30カ国を対象とした調査では、交通費、飲食費、光熱費について、3分の2が半年前より多く支払うようになったと回答しています。

イプソスの新しい調査によると、30カ国の消費者の約3分の2が、交通費、飲食費、光熱費について、現在支払っている価格が6カ月前よりも高くなったように感じると回答していることがわかりました。約半数が衣料・靴、住居、医療・健康、娯楽にかかる費用が上昇したと回答しています。世界平均では、今後3カ月間の家計支出は「増える」(42%)と考える人と、「変わらない」(41%)と考える人の割合はほぼ同じです。支出増加への予想は、物価上昇への認識と密接な相関があります。 
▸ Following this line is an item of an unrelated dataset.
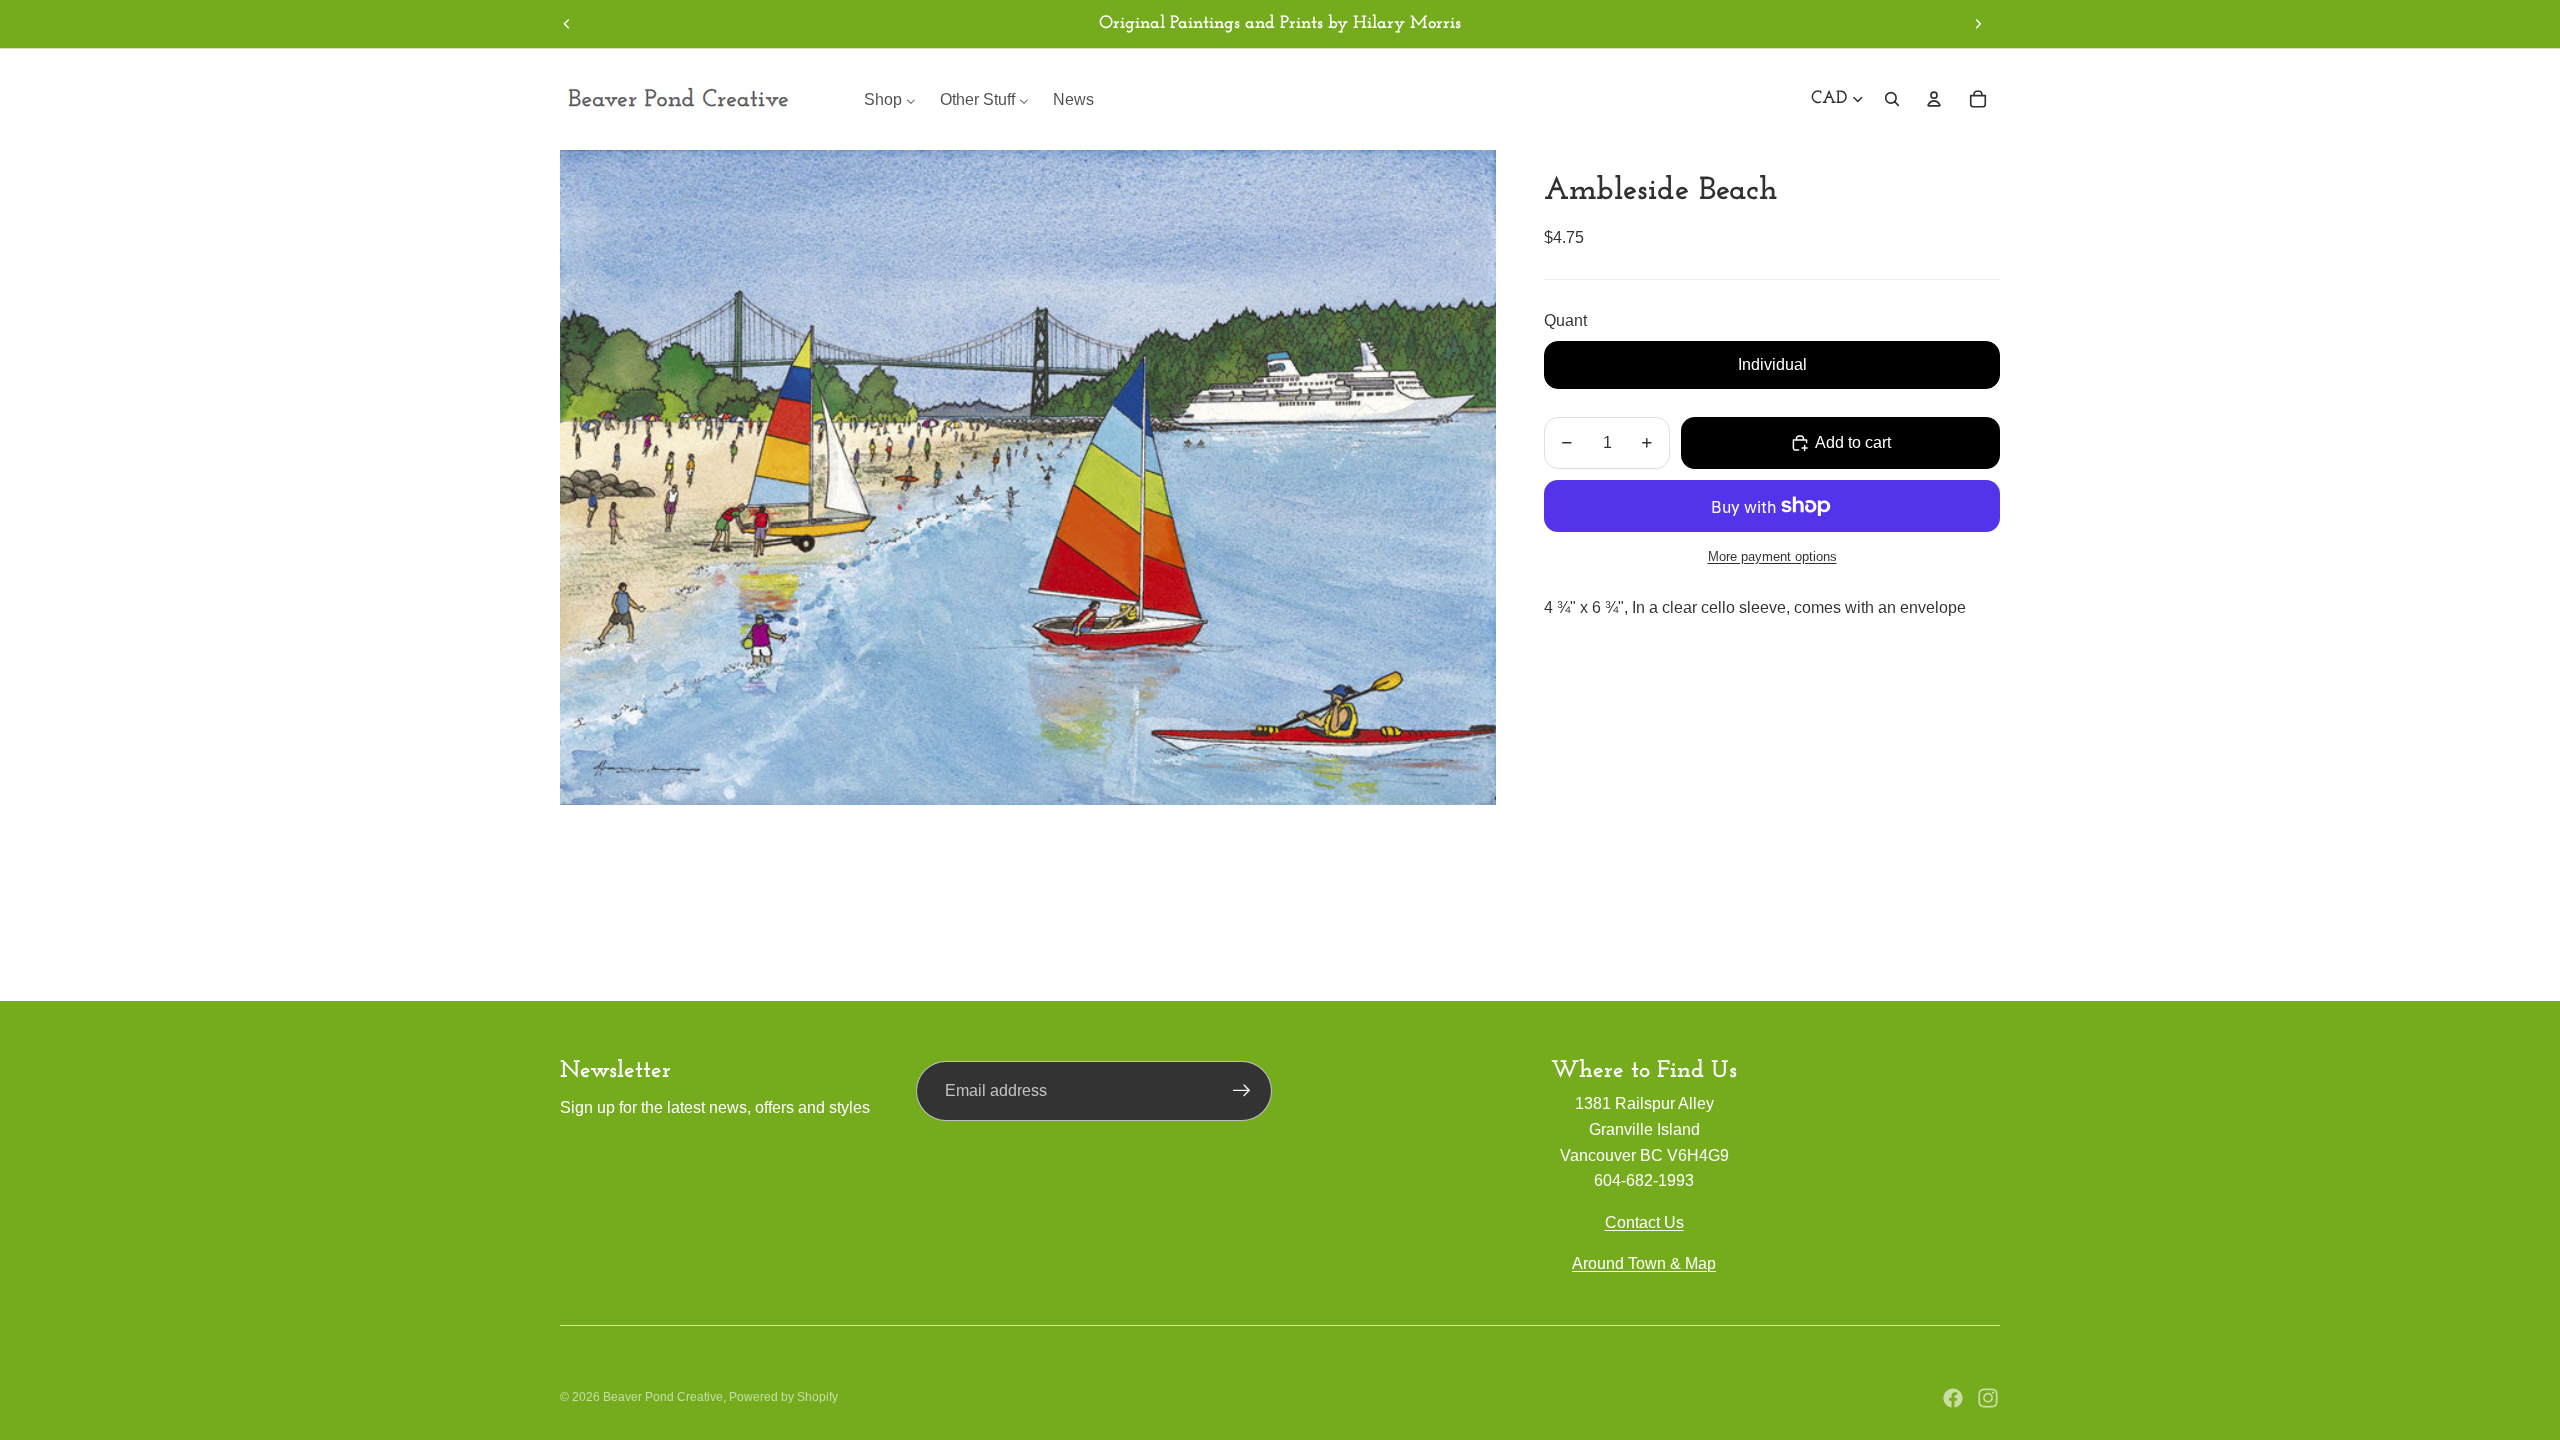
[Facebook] (1953, 1398)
これらは、2021年11月19日~12月3日、イプソスのGlobal Advisor オンラインプラットフォームで30カ国20,504人の成人を対象に実施された調査結果の一部です。

調査結果の詳細

調査対象30カ国の平均では多くの消費者が、最近数週間に支払った価格が6ヶ月前に比べて概して高く感じられると回答しています。

  • 70%が交通費(ガソリン代、自動車代、駐車場代、公共交通機関代など)が上がったと回答
  • 70% が飲食費(食料品、食事、レストラン)が上がったと回答
  • 66% が光熱費(電気、ガス、水道、電話、インターネットなど)が上がったと回答
  • 55% が衣料と靴(それぞれ19%、36%)が上がったと回答
  • 51% が住居費(家賃や住宅ローンの支払い、メンテナンスなど)が上がったと回答
  • 51% が医療費(医療、健康分野)が上がったと回答
  • 49% が娯楽費が上がったと回答

物価が上がったと最も広く認識されているのは、12の調査対象国(中南米の全6カ国、中・東欧の全4カ国、トルコ、南アフリカ)です。一方、日本と中国は、様々なカテゴリーについて、最近支払った価格が高くなったと回答する消費者が最も少ない国です。
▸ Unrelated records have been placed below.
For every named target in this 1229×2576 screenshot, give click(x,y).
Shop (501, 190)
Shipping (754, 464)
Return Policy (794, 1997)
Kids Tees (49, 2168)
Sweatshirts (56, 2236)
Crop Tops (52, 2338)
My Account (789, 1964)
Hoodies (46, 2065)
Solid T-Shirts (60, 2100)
購入する製品やサービスの価格が高くなったと回答した消費者は、富裕層と高齢者に偏っています。

今後3ヶ月間の家計支出(通常の休暇中の支出は除く)がどのように変化するかを尋ねたところ、世界平均で42%が「増える」(12%が「かなり増える」、30%が「少し増える」)、41%が「変わらない」、17%が「減る」と回答しました。

世界レベルで見ると、高所得者や若年層は、低所得者や高齢者よりも、今後3ヶ月の間に支出が増加すると予想する割合が若干高くなっています。しかし、支出の増加に対する予想は、人口統計グループによる差よりも国による差が大きくなっています。ルーマニアとアルゼンチンでは60%以上ですが、日本ではわずか16%です。また、消費者が最も広く物価上昇を感じている国において、最も高くなる傾向があります。
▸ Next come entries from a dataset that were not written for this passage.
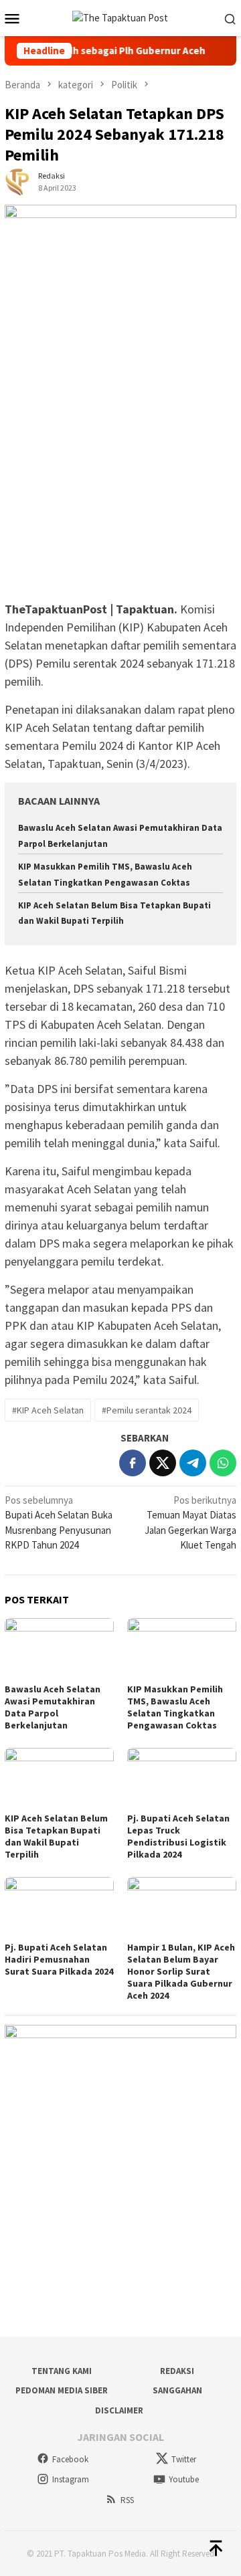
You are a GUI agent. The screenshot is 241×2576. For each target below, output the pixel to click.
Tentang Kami (61, 2371)
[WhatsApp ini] (223, 1463)
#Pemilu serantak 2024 (146, 1410)
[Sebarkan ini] (132, 1463)
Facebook (70, 2459)
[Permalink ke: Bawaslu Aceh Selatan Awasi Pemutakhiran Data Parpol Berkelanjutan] (59, 1648)
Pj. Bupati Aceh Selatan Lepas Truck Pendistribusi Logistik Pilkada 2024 (178, 1836)
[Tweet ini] (162, 1463)
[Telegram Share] (192, 1463)
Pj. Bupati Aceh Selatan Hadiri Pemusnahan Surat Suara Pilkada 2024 (59, 1959)
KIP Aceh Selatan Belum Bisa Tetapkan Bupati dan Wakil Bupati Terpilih (56, 1836)
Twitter (183, 2459)
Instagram (70, 2479)
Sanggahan (177, 2390)
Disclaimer (119, 2410)
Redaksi (177, 2371)
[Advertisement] (120, 474)
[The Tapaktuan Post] (120, 17)
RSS (127, 2500)
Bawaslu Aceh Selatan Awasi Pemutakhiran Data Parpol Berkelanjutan (52, 1707)
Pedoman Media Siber (61, 2390)
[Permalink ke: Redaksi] (18, 181)
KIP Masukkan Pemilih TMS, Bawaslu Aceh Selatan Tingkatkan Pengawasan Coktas (175, 1707)
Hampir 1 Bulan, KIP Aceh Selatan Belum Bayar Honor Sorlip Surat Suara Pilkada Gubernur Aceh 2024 (181, 1971)
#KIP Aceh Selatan (48, 1410)
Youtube (184, 2479)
これは、イプソスが同社のGlobal Advisorオンラインプラットフォームで実施した30カ国の調査結果です。イプソスは、2021年11月19日~12月3日、米国、カナダ、マレーシア、南アフリカ、トルコでは18~74歳、シンガポールでは21~74歳、その他の25市場では16~74歳の合計20,504名を対象に調査を実施しました。